#### Activity
Search the records below for the string "computer", and report each line that contains it.

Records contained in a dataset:
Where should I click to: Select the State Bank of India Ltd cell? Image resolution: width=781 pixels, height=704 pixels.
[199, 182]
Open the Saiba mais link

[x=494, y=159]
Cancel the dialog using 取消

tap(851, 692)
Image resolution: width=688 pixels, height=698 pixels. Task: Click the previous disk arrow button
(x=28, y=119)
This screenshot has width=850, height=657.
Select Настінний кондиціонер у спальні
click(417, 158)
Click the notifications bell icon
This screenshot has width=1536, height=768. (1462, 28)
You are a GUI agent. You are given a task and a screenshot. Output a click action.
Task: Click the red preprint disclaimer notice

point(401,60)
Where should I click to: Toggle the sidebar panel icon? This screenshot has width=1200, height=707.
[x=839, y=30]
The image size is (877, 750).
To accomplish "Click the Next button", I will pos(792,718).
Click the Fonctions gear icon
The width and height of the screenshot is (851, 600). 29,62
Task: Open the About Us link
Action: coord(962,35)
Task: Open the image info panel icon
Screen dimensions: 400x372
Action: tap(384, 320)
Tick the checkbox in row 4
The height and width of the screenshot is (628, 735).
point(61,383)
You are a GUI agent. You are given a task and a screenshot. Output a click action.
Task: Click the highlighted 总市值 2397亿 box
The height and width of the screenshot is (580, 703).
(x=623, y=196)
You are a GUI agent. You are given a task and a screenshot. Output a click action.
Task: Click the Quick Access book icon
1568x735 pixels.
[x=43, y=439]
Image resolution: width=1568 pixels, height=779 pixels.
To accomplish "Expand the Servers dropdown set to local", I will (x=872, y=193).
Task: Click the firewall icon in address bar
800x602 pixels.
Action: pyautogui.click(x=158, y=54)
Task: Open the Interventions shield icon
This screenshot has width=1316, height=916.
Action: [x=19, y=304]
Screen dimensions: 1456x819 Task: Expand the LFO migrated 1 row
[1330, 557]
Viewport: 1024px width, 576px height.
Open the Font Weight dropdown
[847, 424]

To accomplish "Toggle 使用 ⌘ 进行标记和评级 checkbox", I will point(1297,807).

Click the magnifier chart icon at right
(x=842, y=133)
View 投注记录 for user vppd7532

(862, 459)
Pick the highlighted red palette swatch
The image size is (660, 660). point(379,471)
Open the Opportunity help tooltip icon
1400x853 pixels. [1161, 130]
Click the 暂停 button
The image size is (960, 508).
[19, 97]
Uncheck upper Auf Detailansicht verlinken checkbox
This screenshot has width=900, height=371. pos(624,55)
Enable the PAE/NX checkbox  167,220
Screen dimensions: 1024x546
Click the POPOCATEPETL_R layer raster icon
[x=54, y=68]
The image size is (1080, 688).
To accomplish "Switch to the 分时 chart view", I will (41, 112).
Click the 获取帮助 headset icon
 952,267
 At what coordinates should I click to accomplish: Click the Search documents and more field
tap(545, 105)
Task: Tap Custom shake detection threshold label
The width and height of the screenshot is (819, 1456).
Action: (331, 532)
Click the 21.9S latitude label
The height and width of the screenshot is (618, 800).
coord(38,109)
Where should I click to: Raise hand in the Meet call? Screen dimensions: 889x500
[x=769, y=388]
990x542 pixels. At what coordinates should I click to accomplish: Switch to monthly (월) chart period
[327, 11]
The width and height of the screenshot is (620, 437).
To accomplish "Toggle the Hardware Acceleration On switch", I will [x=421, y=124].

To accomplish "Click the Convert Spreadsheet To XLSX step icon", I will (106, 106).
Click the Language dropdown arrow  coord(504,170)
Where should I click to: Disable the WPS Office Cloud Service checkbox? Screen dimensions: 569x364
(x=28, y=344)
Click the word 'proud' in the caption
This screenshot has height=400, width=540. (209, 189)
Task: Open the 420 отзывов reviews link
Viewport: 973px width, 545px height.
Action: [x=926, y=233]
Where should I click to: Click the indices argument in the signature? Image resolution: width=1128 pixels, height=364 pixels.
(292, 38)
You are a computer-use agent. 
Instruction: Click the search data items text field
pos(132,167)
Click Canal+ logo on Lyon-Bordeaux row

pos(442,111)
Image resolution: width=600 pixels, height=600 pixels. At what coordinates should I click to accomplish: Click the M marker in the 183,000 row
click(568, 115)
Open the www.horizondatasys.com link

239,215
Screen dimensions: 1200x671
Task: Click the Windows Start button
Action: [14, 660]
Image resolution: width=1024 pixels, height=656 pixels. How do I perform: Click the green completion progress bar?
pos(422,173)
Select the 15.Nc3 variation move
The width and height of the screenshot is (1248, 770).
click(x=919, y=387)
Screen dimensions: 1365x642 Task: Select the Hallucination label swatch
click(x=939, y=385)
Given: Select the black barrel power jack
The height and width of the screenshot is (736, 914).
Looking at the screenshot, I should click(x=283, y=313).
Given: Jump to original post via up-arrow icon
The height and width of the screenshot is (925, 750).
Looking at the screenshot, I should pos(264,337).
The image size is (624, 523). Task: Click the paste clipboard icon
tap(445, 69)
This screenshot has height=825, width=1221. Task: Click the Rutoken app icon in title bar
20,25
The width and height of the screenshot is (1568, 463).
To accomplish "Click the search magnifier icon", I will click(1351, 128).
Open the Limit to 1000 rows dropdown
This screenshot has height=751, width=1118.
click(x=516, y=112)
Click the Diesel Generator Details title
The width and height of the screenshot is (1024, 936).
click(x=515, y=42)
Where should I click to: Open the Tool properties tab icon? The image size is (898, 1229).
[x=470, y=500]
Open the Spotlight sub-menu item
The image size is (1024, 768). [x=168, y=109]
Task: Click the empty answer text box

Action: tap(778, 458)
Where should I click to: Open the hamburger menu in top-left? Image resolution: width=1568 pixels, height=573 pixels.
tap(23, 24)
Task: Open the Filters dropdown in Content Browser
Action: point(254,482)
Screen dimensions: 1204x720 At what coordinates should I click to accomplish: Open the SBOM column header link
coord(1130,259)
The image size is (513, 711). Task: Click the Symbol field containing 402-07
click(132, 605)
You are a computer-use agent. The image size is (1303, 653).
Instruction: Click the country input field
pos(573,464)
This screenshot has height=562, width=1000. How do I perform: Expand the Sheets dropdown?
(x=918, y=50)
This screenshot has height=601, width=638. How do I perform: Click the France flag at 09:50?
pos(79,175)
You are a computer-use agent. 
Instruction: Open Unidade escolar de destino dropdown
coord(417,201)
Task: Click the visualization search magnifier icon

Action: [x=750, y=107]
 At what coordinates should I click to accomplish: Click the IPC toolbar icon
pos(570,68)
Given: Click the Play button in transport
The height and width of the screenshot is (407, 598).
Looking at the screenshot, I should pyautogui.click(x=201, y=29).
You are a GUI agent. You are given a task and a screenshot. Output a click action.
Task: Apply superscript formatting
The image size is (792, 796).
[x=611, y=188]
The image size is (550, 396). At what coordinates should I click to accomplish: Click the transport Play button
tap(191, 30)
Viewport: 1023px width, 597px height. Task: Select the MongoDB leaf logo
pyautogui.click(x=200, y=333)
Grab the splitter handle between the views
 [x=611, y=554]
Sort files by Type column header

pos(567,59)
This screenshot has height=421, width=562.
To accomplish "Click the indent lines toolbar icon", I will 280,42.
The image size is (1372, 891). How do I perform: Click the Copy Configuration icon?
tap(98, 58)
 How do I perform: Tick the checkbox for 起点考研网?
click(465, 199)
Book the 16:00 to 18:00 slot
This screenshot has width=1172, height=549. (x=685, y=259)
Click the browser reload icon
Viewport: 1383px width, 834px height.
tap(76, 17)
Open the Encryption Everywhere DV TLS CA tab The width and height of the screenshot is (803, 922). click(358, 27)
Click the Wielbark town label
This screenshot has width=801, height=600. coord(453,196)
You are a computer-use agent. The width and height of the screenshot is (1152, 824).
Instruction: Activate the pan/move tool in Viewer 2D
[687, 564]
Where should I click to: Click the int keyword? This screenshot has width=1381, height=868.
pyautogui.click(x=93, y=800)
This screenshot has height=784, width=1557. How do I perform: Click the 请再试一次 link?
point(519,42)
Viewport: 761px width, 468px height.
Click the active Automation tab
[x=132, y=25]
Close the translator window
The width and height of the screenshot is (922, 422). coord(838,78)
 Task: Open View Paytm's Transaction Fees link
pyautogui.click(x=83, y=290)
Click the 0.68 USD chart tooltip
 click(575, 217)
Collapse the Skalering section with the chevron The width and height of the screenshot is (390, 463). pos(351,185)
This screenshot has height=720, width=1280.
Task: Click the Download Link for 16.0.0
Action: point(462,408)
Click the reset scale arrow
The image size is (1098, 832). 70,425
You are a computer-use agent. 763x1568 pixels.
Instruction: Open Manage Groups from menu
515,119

#### Result
You are a computer-use agent. 
You are a computer-use agent. The image size is (1303, 653).
You are a computer-use agent. 
You are a computer-use agent. The width and height of the screenshot is (1152, 824).
You are a computer-use agent. 763x1568 pixels.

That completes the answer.